Combining actions

How might two actions be combined?  Well, depending on the actions, we may be able to do one action and then the other, or we may be able do the other and then the one, or maybe not.  We call such a combination a sequence or concatenation of the two actions.  In some cases, we may be able to do the two actions in parallel, both at the same time.  We may have to start them simultaneously, or we may be able to start one before the other.  Or, we may have to ensure they finish together, or that they jointly meet some other intermediate synchronization targets.

In some cases, we may be able to interleave them, doing part of one action, then part of the second, then part of the first again, what management consultants in telecommunications call multiplexing.   For many human physical activities – such as learning to play the piano or learning to play golf – interleaving is how parallel activities are first learnt and complex motor skills acquired:  first play a few bars of music on the piano with only the left hand, then the same bars with only the right, and keep practicing the hands on their own, and only after the two hands are each practiced individually do we try playing the piano with the two hands together.

Computer science, which I view as the science of delegation, knows a great deal about how actions may be combined, how they may be distributed across multiple actors, and what the meanings and consequences of these different combinations are likely to be.
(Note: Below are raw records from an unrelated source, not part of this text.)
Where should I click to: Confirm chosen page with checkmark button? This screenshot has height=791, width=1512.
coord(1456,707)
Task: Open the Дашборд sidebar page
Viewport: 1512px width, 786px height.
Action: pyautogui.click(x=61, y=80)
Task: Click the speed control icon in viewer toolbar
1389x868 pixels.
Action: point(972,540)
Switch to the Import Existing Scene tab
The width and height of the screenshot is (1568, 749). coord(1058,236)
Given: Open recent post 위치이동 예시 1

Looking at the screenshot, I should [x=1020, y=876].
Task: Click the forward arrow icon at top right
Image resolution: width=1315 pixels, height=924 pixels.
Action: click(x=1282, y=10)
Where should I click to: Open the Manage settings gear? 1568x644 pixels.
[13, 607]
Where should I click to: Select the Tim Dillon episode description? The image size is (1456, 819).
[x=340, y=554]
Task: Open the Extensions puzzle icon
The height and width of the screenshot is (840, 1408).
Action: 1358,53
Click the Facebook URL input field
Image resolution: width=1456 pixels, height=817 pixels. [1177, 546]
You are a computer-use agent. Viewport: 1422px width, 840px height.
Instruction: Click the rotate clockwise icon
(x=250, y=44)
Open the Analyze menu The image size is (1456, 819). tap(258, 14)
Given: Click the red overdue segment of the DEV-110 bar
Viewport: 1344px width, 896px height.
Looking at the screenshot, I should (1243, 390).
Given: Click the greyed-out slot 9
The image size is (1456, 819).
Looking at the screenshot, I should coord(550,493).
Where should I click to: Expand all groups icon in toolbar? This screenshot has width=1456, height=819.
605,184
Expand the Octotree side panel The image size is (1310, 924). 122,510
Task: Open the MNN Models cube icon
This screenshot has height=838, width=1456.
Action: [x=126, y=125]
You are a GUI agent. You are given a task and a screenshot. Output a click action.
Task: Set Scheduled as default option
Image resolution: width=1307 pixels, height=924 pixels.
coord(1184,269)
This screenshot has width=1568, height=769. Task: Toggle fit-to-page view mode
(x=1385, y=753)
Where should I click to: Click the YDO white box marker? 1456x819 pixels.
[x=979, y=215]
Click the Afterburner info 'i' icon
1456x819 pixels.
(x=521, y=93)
It is useful to have an exhaustive list of the possibilities. Let us suppose we have two actions, represented by A and B respectively. Then we may be able to do the following compound actions:

  • Sequence:  The execution of A followed by the execution of B, denoted A ; B
  • Iterate: A executed n times, denoted A ^ n  (This is sequential execution of a single action.)
  • Parallelize: Both A and B are executed together, denoted A & B
  • Interleave:  Action A is partly executed, followed by part-execution of B, followed by continued part-execution of A, etc, denoted A || B
  • Choose:  Either A is executed or B is executed but not both, denoted A v B
  • Combinations of the above:  For example, with interleaving, only one action is ever being executed at one time.  But it may be that the part-executions of A and B can overlap, so we have a combination of Parallel and Interleaved compositions of A and B.

Depending on the nature of the domain and the nature of the actions, not all of these compound actions may necessarily  be possible.  For instance, if action B has some pre-conditions before it can be executed, then the prior execution of A has to successfully achieve these pre-conditions in order for the sequence A ; B to be feasible.

This stuff may seem very nitty-gritty, but anyone who’s ever asked a teenager to do some task they don’t wish to do, will know all the variations in which a required task can be done after, or alongside, or intermittently with, or be replaced instead by, some other task the teen would prefer to do.    Machines, it turns out, are much like recalcitrant and literal-minded teenagers when it comes to commanding them to do stuff.